» **What to produce**:
In the data below, find each line carrying the string "комментария" and copy it out.

Pixel coordinate grounding data:
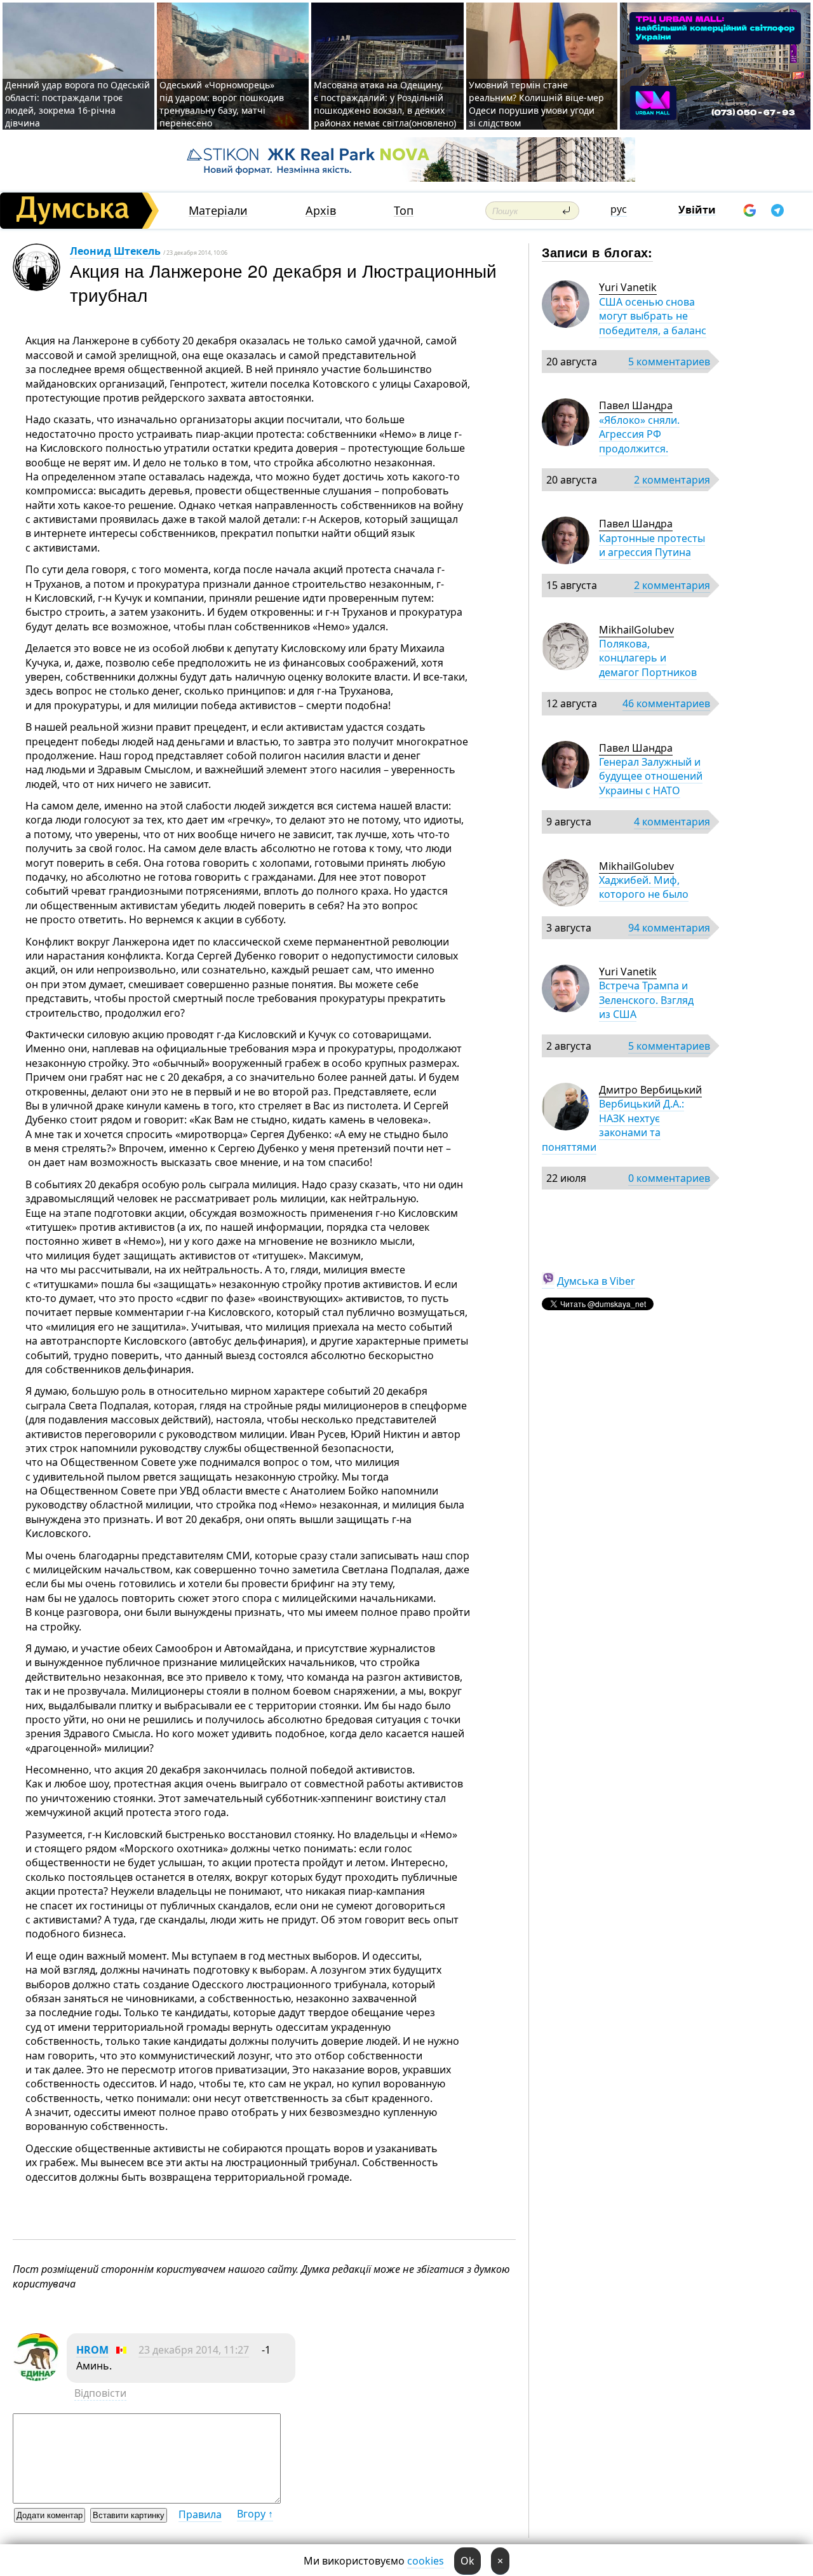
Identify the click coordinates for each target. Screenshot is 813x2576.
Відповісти (100, 2393)
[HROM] (36, 2377)
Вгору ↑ (255, 2514)
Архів (321, 211)
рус (618, 209)
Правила (200, 2514)
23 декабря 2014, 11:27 (193, 2350)
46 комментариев (666, 703)
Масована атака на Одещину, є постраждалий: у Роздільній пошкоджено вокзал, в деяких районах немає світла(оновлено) (385, 104)
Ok (467, 2561)
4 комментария (672, 822)
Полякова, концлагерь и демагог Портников (648, 658)
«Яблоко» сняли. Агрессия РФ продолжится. (639, 434)
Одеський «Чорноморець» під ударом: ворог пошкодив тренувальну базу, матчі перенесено (221, 104)
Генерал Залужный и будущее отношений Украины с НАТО (650, 776)
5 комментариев (669, 362)
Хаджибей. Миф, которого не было (644, 887)
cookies (425, 2561)
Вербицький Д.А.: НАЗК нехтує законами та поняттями (613, 1125)
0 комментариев (669, 1178)
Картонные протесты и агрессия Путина (652, 545)
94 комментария (669, 928)
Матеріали (218, 211)
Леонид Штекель (115, 251)
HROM (92, 2350)
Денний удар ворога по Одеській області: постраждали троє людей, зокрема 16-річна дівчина (77, 104)
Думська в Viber (596, 1281)
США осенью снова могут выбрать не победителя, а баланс (652, 316)
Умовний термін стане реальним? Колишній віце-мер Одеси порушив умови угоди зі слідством (536, 104)
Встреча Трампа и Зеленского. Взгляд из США (646, 1000)
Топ (403, 211)
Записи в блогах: (597, 252)
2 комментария (672, 480)
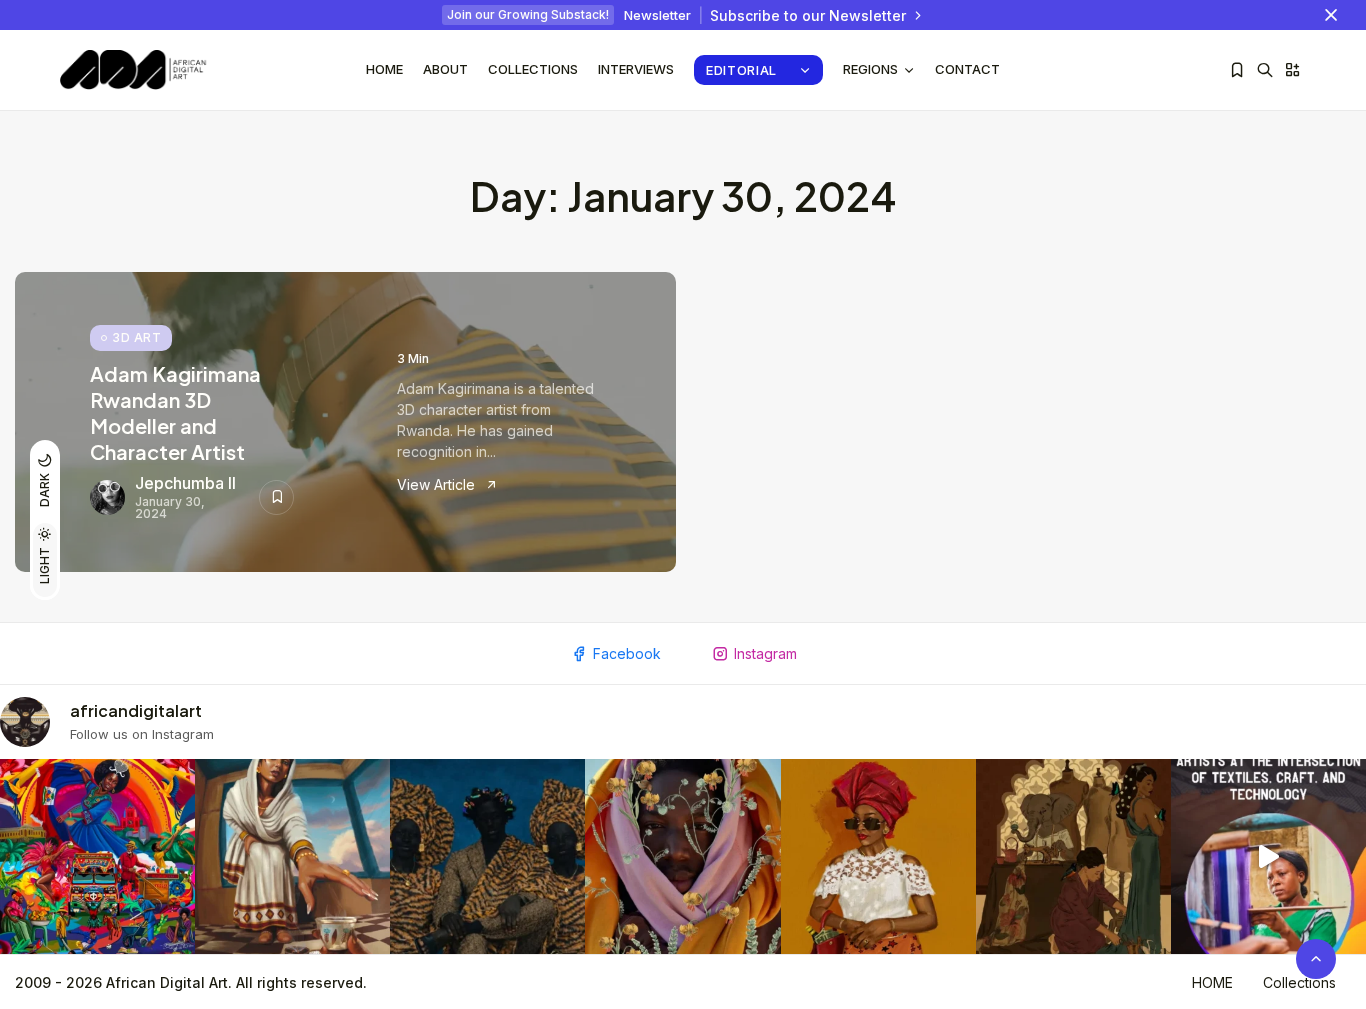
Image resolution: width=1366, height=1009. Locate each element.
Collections (533, 69)
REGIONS (870, 69)
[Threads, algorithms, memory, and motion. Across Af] (1268, 856)
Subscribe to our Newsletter (808, 15)
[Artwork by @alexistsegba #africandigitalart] (682, 856)
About (445, 69)
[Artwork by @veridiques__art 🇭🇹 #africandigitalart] (97, 856)
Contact (967, 69)
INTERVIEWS (636, 69)
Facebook (627, 653)
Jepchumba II (185, 483)
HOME (1212, 982)
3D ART (136, 337)
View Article (438, 484)
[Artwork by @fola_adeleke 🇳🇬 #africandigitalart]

» **Task response**:
4 комментария (672, 822)
94 комментария (669, 928)
2 комментария (672, 480)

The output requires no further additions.